I still remember how in April 1990, a deputy director of income tax (exemptions) posted in the national capital put his seal on a notice and four summons, asking VHP leaders to appear before the tax authorities. These VHP leaders were asked to furnish income tax returns and provide detailed accounts. However, the then National Front government, which had the support of the BJP, quashed the notice and summons within 24 hours. In the Rajya Sabha, the then Finance Minister Madhu Dandavate stated that the notice had been issued under Section 139(2) of the Income Tax Act, which was soon repealed. He added that the official who had issued the notice had been transferred to Tamil Nadu. Dandavate, however, failed to answer some disturbing questions. Why were the summons issued under Section 131 to VHP office-bearers Ashok Singhal, VH Dalmia, Mahant Paramhans, and Mahant Nritya Gopal Das quashed? Summons under Section 131 can only be invalidated by a court or if the affected party appeals to the director, income tax (exemptions). In the case of an appeal, the assessing officer’s explanation is sought. However, neither did the VHP issue an appeal nor was the assessing officer asked to explain.

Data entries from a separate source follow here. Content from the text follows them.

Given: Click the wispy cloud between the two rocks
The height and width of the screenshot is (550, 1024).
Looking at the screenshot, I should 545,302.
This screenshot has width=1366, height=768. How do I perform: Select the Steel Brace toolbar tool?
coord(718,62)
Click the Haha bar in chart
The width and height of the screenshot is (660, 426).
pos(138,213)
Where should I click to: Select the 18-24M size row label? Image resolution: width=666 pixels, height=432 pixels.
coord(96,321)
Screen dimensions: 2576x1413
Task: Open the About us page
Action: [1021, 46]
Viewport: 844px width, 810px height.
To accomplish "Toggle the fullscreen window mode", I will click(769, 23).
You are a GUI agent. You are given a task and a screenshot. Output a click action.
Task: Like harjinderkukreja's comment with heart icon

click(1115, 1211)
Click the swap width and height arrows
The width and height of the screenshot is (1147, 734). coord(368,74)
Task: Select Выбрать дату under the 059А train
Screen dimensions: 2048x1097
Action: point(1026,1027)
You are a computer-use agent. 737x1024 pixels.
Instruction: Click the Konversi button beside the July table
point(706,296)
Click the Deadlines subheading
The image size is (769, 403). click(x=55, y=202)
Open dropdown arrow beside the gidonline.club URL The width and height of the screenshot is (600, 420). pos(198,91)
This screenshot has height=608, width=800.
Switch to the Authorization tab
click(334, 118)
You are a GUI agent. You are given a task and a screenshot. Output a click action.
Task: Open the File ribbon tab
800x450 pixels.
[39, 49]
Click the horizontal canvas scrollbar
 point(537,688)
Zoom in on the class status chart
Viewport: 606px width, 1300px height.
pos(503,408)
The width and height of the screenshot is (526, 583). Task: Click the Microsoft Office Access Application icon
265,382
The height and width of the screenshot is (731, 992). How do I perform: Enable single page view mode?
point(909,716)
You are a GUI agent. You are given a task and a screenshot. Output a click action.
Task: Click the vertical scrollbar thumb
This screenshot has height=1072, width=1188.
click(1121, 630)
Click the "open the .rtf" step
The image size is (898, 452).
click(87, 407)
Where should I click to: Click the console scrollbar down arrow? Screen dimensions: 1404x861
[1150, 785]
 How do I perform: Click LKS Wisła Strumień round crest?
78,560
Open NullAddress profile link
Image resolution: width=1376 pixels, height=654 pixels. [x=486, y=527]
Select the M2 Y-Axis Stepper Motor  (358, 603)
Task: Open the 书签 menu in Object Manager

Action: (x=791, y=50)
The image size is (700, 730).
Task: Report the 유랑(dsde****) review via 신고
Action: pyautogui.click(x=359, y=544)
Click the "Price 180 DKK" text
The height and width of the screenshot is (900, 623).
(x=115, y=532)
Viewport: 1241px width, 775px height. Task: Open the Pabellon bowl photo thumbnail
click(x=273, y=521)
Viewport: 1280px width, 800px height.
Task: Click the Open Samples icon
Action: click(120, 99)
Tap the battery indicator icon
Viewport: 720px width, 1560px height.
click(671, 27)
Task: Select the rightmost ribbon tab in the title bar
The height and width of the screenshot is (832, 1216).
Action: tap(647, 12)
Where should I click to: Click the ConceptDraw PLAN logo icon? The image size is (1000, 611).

 Moving on to February 1999, a story had appeared through the Indian media about how the corridors of power in Delhi had mysteriously suppressed an Income Tax Department file, which was looking into a Rs. 300 crore fund that the VHP had allegedly received from NRIs for the Ram temple fund. Ram Vilas Paswan, who now is a blue eyed associate of the BJP, had demanded a CBI probe in the Parliament on March 13, 2003, of the Rs. 8,000 crores collected by the VHP for its Ram Janmabhoomi temple. 

Recently, in July 2015, the Akhil Bharatiya Hindu Mahasabha had sent a letter to Prime Minister Narendra Modi and Rashtriya Swayamsevak Sangh Chief Mohan Bhagwat, accusing the VHP and its associated units of pocketing more than Rs 1,400 crore in cash and ‘‘quintals of gold bricks’’, which were collected from across the world as donations for the construction of the Ram temple in Ayodhya. 

Even now if we now cannot understand the strong urge that Togadia, Uma Bharti, and Katiyar possess “to join all the noble souls in the great yajna for realising the power of unity and serve the motherland”, only God can help us.